> _Activity_
The result should be the lines from the one holding "You are a computer-use" to the final line of the records below, repeated exactly and with no pictures.

[Excerpted data]

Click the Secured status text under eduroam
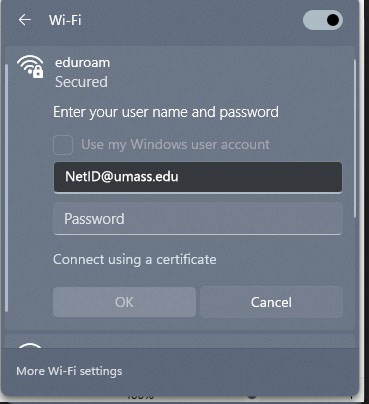The height and width of the screenshot is (404, 369). pos(81,82)
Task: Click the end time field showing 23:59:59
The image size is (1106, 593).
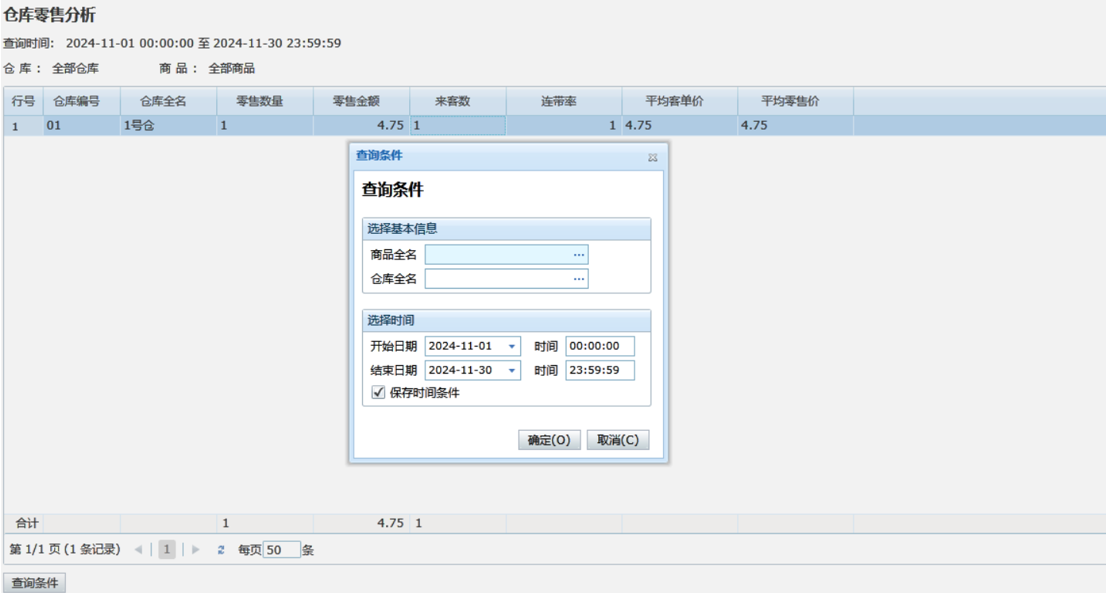Action: click(x=599, y=371)
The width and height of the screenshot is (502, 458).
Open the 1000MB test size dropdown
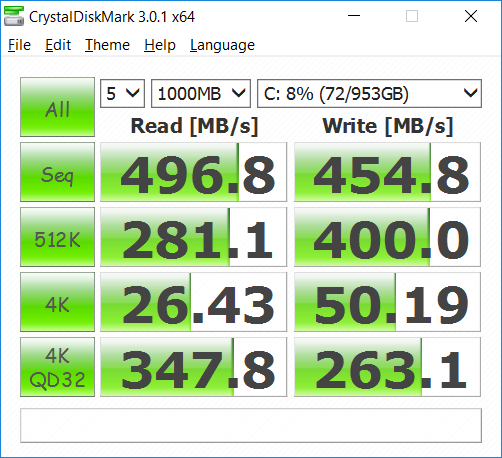click(201, 94)
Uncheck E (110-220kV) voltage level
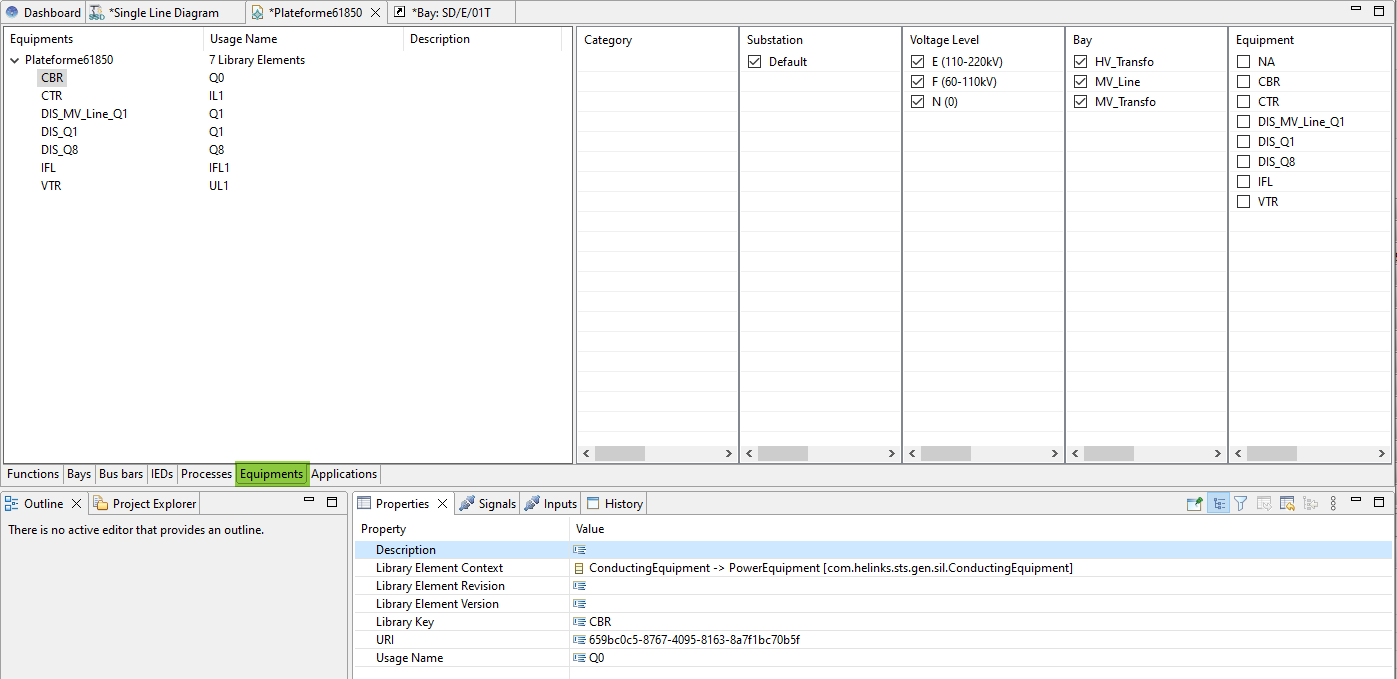Image resolution: width=1397 pixels, height=679 pixels. (x=918, y=62)
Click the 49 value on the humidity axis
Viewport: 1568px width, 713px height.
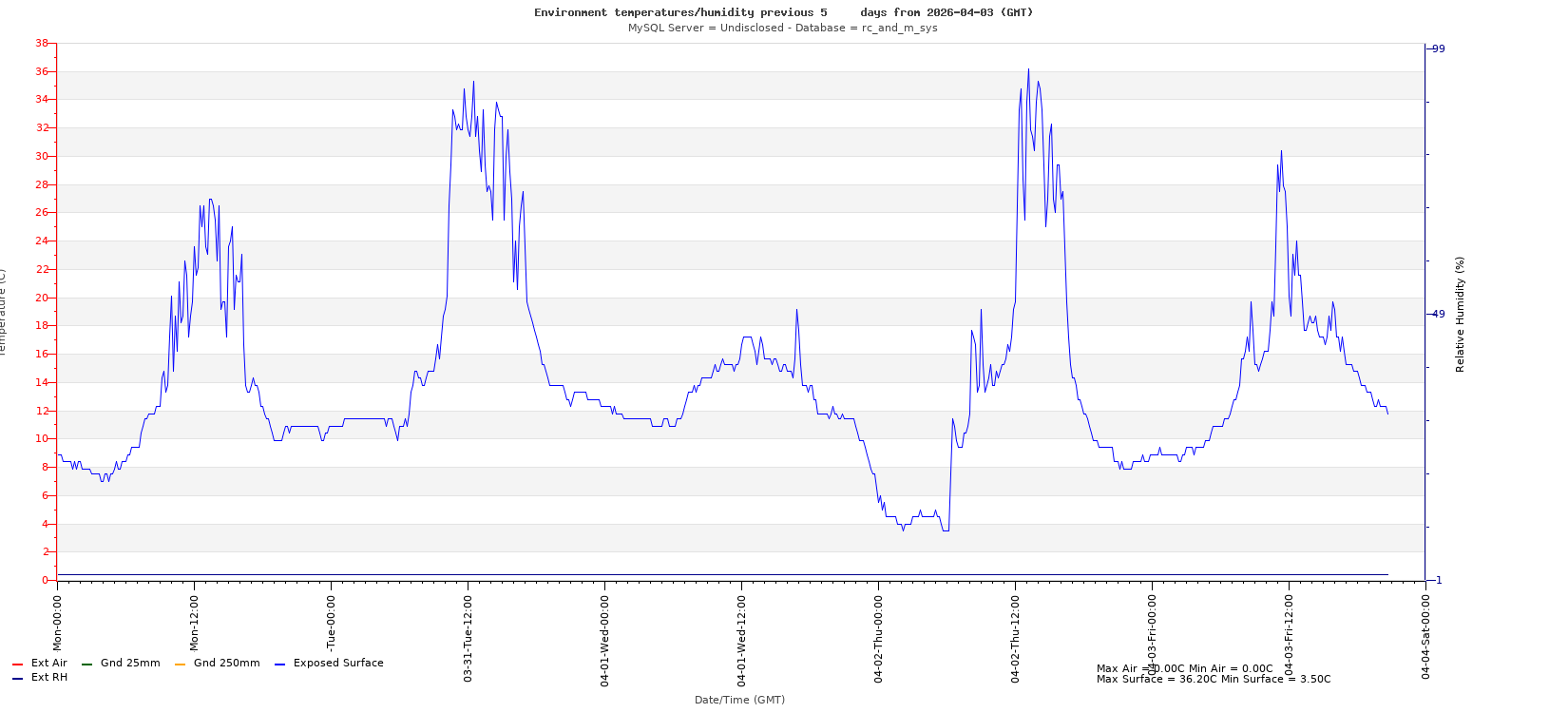[x=1438, y=315]
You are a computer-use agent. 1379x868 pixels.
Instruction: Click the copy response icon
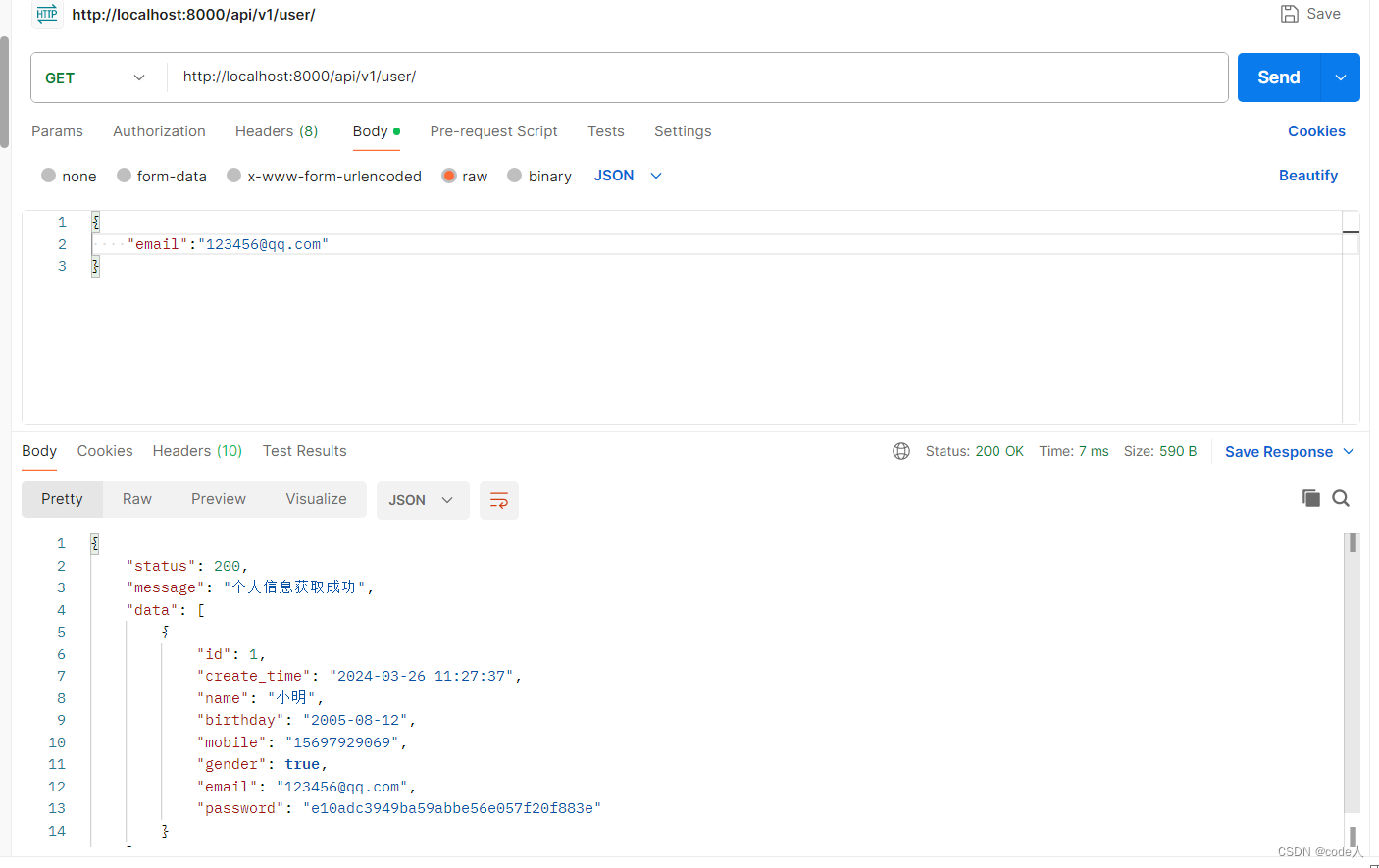click(1311, 498)
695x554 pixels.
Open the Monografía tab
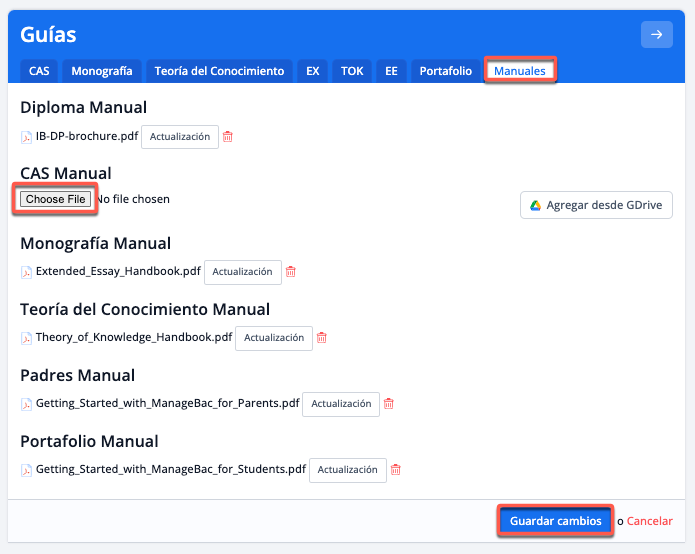[102, 71]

[/Excerpted data]

> _Result for this task_
You are a computer-use agent. 1379x868 pixels.
Instruction: Click the copy response icon
click(1311, 498)
695x554 pixels.
Open the Monografía tab
[102, 71]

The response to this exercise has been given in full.